Lukid - Boxing Club / Blind Spot (Glum)
More syncopated genius from Luke Blair, the wonky/ hip-hop producer whose albums for Werk have been praised as highly as that of some-time mentor Actress. With no previous releases, Glum would seem to be taking a hell of a chance on a Lukid 12" - as brilliant as Luke Blair is, he's unfairly denied the commercial successes of contemporaries like Flying Lotus, Samiyam, HudMo etc. However, one listen to Boxing Club, on the A-side, and it's clear that this is definitely worth the gamble - summoning up an impenetrable storm of fractured percussion that sits somewhere between Gamelan, Nyabinghi and hip-hop, Lukid smears and blurs the sounds until they dissolve into a molasses dreamscape, complete with ebbing and collapsing synth swathes, and a disquietingly swung bassline. It's definitely more dancefloor-centric than his albums Foma and Onandon, which tended to muffle out the thump-crack with hypnagogic blurs and surreal machinations, but it's still one for the smoked-out, early morning floors. Pure gorgeous head music.

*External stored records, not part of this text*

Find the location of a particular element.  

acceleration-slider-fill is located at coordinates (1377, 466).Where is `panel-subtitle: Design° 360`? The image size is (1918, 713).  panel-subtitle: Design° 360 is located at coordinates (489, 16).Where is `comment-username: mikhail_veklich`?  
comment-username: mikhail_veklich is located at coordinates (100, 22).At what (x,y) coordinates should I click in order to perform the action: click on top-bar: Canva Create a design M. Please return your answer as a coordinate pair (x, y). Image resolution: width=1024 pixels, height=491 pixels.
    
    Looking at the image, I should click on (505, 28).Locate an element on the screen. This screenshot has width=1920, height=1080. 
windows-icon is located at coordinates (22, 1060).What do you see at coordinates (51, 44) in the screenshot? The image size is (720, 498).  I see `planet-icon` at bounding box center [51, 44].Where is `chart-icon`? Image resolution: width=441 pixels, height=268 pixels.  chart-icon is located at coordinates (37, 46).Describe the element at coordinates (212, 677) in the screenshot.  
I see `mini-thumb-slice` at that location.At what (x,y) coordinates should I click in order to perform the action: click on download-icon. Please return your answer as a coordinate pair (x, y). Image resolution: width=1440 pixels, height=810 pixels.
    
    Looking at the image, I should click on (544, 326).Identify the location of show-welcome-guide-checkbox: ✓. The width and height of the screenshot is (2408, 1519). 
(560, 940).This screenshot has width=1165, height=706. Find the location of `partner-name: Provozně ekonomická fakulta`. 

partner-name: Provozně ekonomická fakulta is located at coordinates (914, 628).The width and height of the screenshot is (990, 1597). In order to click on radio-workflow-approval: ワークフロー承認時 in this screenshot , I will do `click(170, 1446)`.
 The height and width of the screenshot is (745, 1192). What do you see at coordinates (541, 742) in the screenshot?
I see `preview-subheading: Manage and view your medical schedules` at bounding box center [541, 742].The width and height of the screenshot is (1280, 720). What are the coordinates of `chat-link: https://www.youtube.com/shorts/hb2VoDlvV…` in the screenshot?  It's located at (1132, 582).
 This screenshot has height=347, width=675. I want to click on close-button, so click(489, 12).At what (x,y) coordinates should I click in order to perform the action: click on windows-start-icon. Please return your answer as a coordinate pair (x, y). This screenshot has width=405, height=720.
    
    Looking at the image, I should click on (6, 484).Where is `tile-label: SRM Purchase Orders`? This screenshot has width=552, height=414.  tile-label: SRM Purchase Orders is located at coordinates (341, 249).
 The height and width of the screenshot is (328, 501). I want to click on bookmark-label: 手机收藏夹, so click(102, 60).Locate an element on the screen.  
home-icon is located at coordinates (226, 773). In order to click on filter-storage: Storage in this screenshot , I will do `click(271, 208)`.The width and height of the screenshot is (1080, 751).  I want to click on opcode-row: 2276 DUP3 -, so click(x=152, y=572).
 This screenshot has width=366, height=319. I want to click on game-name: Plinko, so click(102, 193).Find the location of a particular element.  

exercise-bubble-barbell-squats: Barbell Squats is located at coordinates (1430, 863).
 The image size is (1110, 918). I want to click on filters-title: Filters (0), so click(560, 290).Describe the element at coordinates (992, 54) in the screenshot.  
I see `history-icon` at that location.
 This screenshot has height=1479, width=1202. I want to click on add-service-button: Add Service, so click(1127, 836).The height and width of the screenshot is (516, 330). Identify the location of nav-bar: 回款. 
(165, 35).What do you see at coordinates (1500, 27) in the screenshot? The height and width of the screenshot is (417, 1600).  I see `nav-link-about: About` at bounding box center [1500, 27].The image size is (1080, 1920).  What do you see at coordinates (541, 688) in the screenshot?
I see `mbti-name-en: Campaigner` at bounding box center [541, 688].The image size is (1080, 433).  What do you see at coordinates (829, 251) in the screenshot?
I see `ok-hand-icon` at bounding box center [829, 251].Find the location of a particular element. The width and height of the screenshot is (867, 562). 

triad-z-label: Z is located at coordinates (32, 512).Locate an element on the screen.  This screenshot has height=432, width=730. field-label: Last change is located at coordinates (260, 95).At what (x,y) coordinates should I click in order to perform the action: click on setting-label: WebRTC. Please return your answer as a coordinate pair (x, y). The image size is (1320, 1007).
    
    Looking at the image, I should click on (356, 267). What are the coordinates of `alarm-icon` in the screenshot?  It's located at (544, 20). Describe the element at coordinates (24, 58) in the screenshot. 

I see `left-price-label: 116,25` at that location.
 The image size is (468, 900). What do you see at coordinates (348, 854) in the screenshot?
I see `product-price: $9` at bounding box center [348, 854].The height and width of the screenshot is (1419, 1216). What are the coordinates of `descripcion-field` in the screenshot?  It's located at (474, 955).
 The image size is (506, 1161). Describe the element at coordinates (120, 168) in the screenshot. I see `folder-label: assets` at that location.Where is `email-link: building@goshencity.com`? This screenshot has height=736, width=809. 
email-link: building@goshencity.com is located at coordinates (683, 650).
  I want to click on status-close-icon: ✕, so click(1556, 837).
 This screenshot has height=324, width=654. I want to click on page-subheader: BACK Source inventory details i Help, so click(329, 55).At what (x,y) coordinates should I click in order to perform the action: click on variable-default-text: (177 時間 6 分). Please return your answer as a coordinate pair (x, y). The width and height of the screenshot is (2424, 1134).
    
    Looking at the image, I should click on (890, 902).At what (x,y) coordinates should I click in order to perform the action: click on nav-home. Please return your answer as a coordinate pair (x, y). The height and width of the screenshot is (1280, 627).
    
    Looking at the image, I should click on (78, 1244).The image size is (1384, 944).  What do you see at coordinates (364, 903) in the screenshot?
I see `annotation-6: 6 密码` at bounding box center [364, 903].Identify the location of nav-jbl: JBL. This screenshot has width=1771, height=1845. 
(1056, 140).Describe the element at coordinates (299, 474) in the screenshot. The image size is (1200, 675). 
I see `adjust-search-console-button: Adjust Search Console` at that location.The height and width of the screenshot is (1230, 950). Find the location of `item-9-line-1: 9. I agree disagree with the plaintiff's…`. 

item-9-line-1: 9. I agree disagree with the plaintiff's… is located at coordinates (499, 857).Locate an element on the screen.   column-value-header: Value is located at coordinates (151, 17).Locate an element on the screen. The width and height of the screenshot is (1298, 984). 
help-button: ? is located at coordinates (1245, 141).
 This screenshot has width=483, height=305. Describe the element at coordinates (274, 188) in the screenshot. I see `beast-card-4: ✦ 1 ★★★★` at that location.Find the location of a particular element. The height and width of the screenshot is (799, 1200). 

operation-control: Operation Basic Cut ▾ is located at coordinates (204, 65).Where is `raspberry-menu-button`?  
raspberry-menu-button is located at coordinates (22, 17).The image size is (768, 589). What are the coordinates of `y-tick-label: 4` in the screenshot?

On the B-side, Lukid crafts his dense, polyrythmic sound into something about three degrees removed from techno; its mechanistic chatter and a skipping double-kick riff holding together off-key synths and slithering percussive fills. Again, it's got a hefty stoned vibe, but there's a solid beat holding it all together that could have been borrowed from Joy Orbison, MoodyMann or the more left-of-centre sounds of garage.
Undoubtedly beautiful, and certainly Lukid's most sellable proposition to date - if it gains Blair the acclaim he deserves, it can only be a good thing.
Heading for my "most played list" for sure.